::: Material to process
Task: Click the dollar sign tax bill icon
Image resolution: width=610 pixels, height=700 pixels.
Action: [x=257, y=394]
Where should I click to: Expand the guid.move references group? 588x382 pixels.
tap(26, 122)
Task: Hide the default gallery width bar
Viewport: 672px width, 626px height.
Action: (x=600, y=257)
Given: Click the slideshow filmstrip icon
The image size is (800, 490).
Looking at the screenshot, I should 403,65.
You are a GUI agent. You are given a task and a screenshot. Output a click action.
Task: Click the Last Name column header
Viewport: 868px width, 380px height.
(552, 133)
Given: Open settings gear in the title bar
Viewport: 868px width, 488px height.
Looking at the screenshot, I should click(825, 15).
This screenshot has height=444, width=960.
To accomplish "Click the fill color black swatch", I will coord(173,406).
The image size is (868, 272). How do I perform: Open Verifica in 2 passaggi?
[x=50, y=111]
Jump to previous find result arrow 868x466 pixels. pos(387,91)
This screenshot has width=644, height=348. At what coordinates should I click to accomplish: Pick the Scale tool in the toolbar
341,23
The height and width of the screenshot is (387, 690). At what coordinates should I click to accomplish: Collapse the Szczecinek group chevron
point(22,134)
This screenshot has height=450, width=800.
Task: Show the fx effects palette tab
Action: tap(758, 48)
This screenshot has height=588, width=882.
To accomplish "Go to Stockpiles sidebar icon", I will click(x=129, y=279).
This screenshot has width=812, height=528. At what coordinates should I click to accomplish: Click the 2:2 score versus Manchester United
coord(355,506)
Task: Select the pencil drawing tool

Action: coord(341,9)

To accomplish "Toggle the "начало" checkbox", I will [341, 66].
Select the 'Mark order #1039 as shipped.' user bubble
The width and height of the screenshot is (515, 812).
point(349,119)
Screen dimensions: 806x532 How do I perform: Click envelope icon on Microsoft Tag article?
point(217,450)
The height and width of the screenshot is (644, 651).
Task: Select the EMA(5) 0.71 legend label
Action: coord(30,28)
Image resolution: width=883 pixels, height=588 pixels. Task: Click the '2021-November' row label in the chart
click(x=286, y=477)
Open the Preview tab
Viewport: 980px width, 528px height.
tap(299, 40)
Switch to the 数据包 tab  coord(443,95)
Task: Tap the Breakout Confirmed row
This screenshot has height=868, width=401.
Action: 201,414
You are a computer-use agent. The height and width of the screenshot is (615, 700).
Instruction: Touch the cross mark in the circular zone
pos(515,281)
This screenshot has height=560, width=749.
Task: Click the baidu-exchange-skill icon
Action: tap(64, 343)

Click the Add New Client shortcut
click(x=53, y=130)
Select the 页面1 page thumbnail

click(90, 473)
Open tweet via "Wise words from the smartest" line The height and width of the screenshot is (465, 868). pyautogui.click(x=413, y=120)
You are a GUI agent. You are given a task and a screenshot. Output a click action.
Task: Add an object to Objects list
::::::
* [Task instructions]: When you reach the line that contains "Task: Hide the default gallery width bar", stop; that line and every line before it, from the very first line of the data, should be restated word for word.

* [Your solution]:
Task: Click the dollar sign tax bill icon
Image resolution: width=610 pixels, height=700 pixels.
Action: [x=257, y=394]
Where should I click to: Expand the guid.move references group? 588x382 pixels.
tap(26, 122)
Task: Hide the default gallery width bar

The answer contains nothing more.